スポーツ報知 2024年9月24日 7時0分

 秋場所を制した関脇・大の里が昭和以降最速の所要9場所での大関昇進を確実にした。スポーツ報知では「ちょんまげ新大関 大の里の軌跡」と題して、強さの源流に3回連載で迫る。第1回は誕生から小学生時代。

 2000年6月7日。角界の大器、大の里は4060グラムで中村家の長男として誕生した。母・朋子さん(48)が「(名前は)タイキよりダイキにしたかった」と考え、漢字も画数の良さから「泰輝」と命名された。

 実は最初に興味を持ったのは野球だった。大の阪神ファン。小学校に入学してすぐに、父・知幸さん(48)に「野球がしたい」と伝えた。だが、全日本青年相撲選手権団体で優勝経験があった父は、息子にはまず足腰鍛錬のため、土俵に立ってほしかった。父から「野球道具を買うお金がない」とはぐらかされ、導かれるままに石川・津幡町少年相撲教室へと向かった。もちろん、「お金がないというのは口実」と知幸さん。稽古は週2回で1日2時間だった。大の里少年は「最初は嫌々だった」と泣きながら、まわし姿になった。

 小学校でも背の順は常に一番後ろで、同世代より二~三回りも体格が大きかった。気がつけば北信越大会では敵なし。すっかり野球熱は冷め、相撲にのめり込んだ。地元で開催された高校相撲金沢大会にも足を運び、最前列で必死にメモを取った。

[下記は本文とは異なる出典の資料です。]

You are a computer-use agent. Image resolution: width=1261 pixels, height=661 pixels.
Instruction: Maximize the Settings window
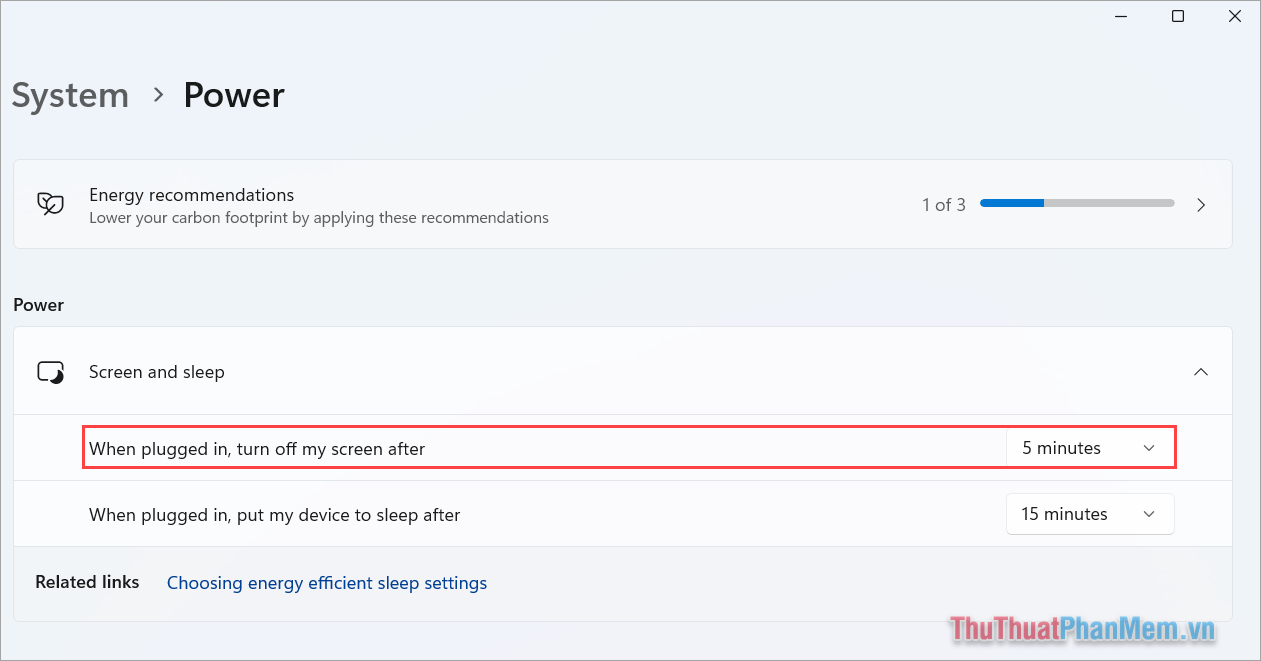click(1177, 16)
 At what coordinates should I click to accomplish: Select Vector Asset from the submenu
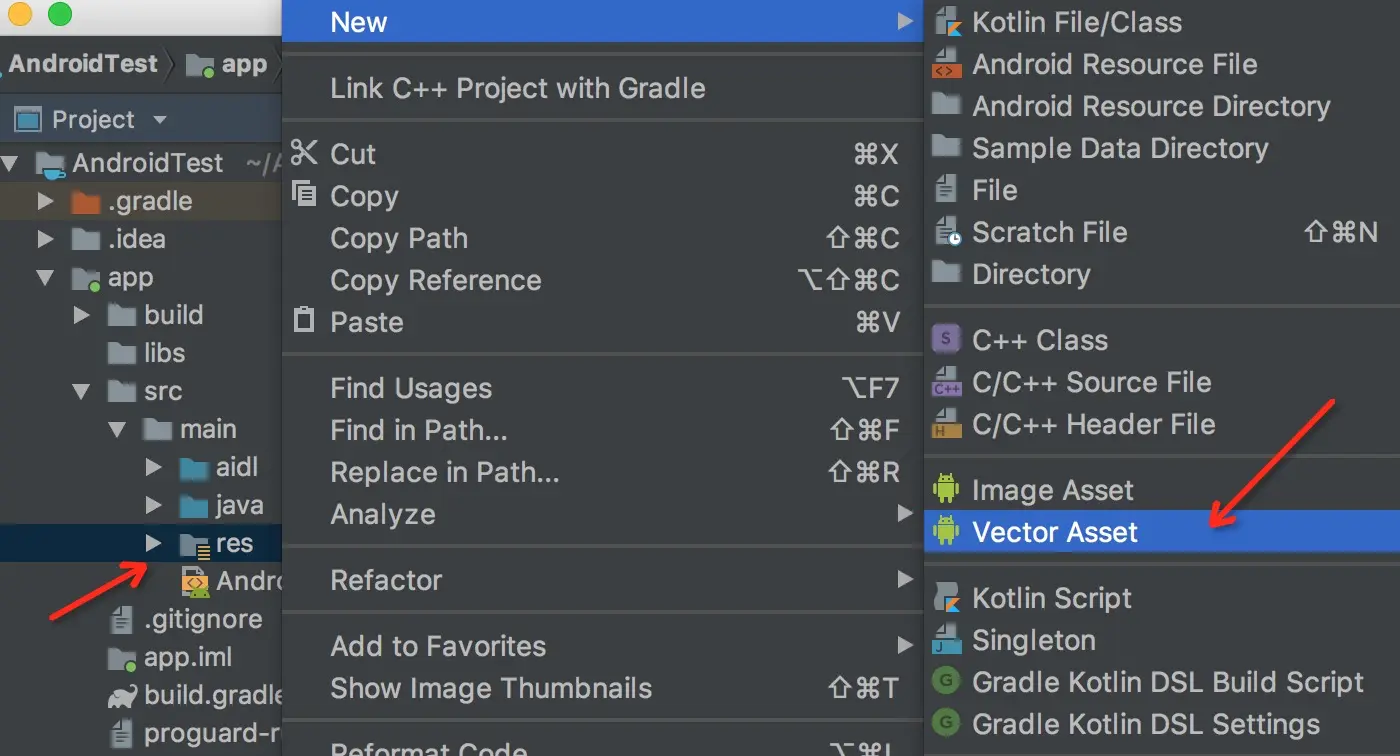click(x=1055, y=532)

 小5からは、高校を卒業したばかりで当時120キロあった同教室の長井恒輝コーチ(32)=現監督=を相手に、突き押しを磨いた。一方で、小6時の全国わんぱく相撲では、パリ五輪の柔道男子で銀メダルの村尾三四郎(24)に5回戦で負けるなど伸び悩んだ。すでに身長176センチあった大の里少年は「甘い環境を捨てないといけない」と、誘われていた新潟・能生(のう)中への“留学”を決めた。

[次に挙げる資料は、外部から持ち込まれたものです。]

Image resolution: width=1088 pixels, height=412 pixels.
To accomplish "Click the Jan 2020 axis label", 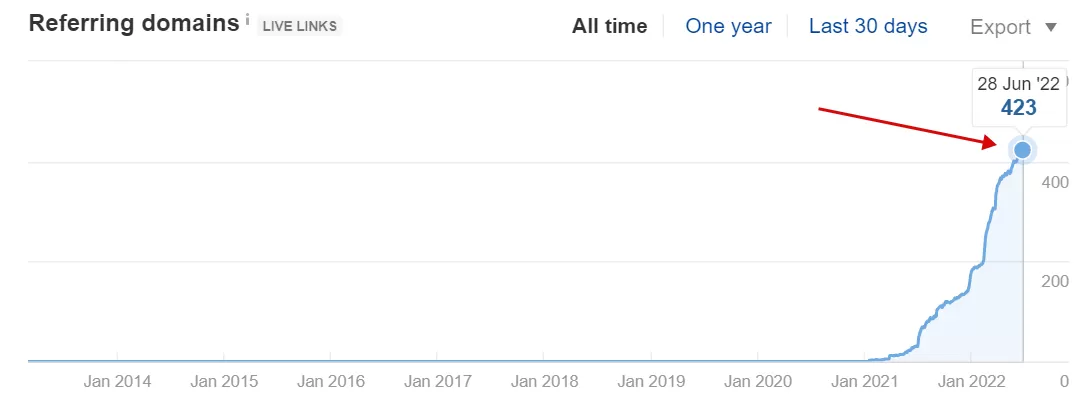I will click(x=758, y=381).
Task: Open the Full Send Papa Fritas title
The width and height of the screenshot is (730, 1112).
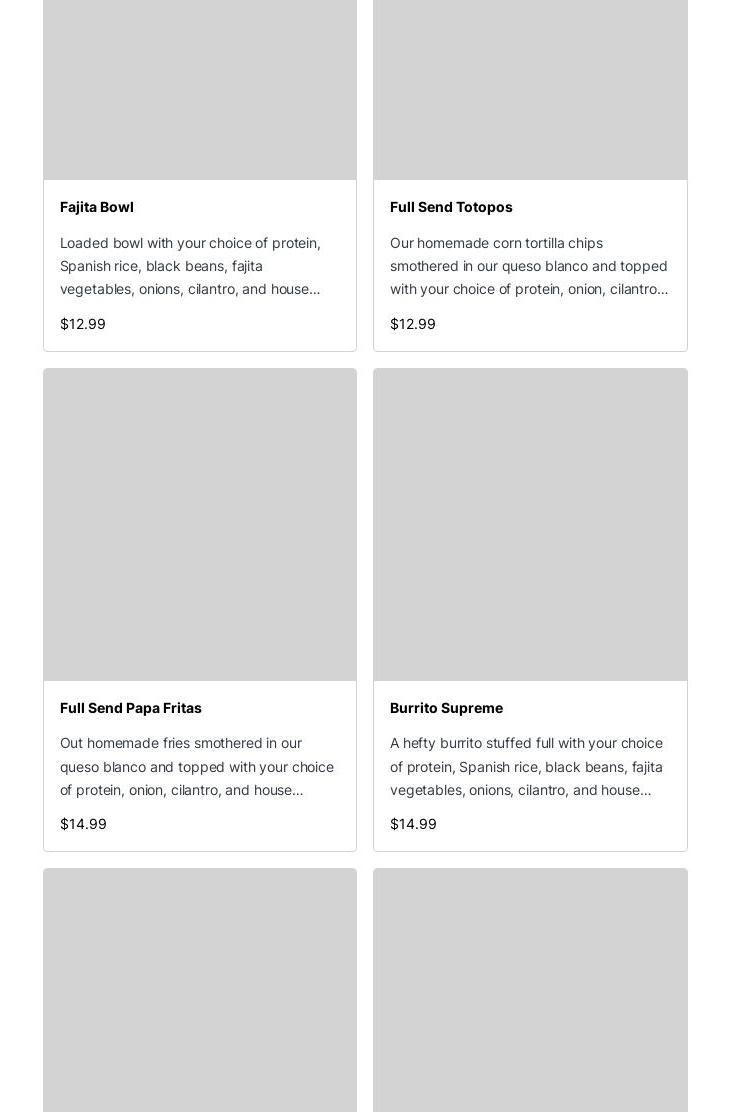Action: point(131,708)
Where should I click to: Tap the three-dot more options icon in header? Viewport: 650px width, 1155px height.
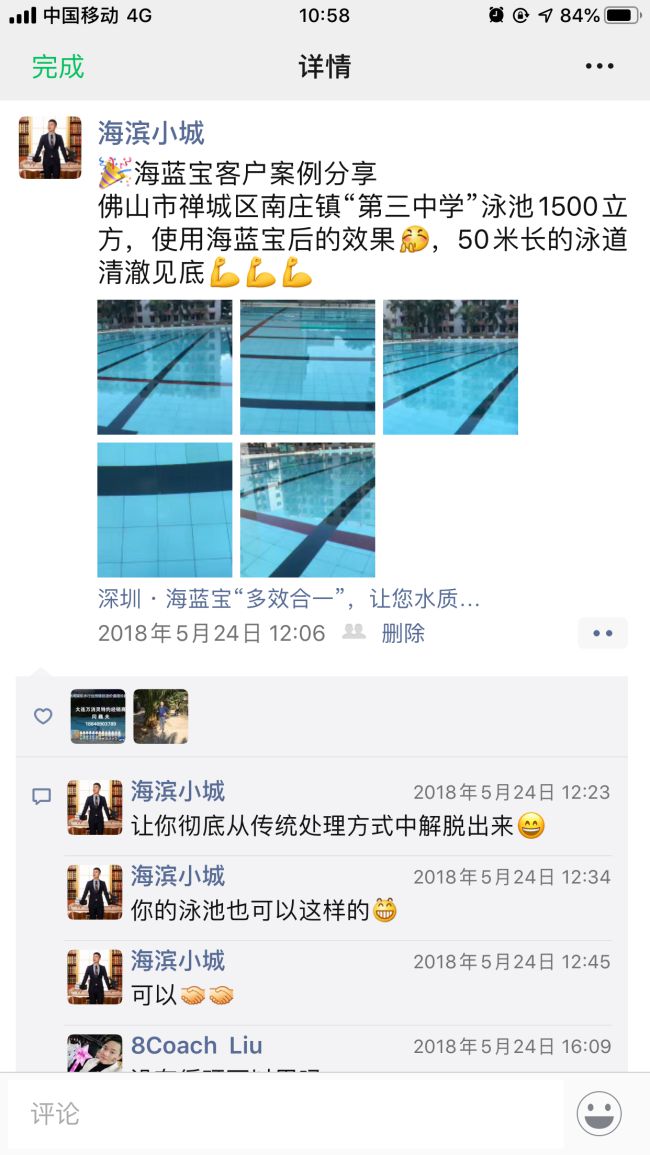[599, 66]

 だが、地元の石川・津幡町は相撲どころで知られ、少なからず周囲から反発の声も聞こえてきた。長井氏は「小6で相撲の世界で食っていくと決めた。稽古と同じように食らいつくタイプだから」と快く送り出した。旅立ちの日、小学校の友人13人が自宅に来て見送ってくれた。必ず強くなる―。不退転の決意で新潟へと向かった。